Figure 3. Staining quality affects ΔF and F_RLI differently.

A. Dura in the left half of the field was protected with a small piece of tissue paper during dura permeabilization and staining. Blue and red highlights indicate the selected areas for which signal was plotted in subsequent panels. B. Epileptiform spike amplitudes (ΔF_epileptiform) and resting light intensity (F_RLI) were measured over time, as in Figure 2, and plotted against each other. ΔF_epileptiform/F_RLI is nonlinear over the experiment. Furthermore, well-stained areas (blue) show different patterns of ΔF_epileptiform/F_RLI change compared to poorly-stained areas (red). C. The timecourse of epileptiform spike amplitude (ΔF_epileptiform) is plotted as in Figure 2B. Signal from poorly-stained areas (red) were smaller overall in amplitude, and showed somewhat faster “bleaching” kinetics within the exponential phase.
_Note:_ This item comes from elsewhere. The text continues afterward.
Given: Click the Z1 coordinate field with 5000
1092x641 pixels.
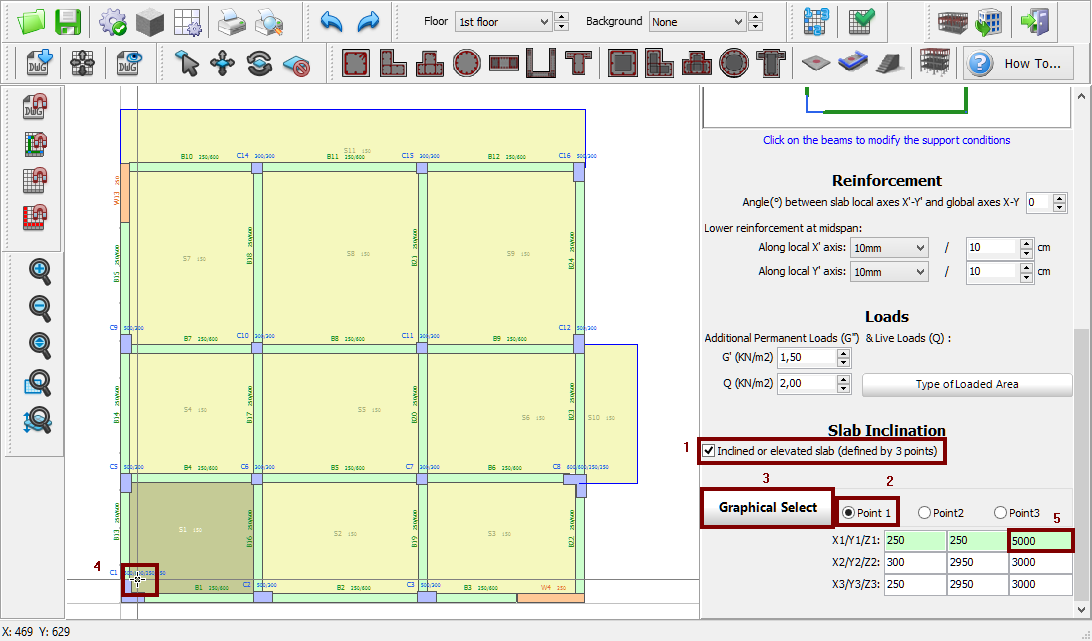Looking at the screenshot, I should click(x=1039, y=541).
D. Timecourse of resting light intensity (F_RLI) is displayed as in Figure 2C. F_RLI was smaller overall in the poorly-stained half. The exponential time constant of the poorly-stained area is much slower, and a large qualitative difference in bleaching kinetics is also evident. These results demonstrate that the staining quality can affect the relationship between ΔF and F_RLI, introducing hard-to-control biases when using the standard ΔF/F_RLI normalization.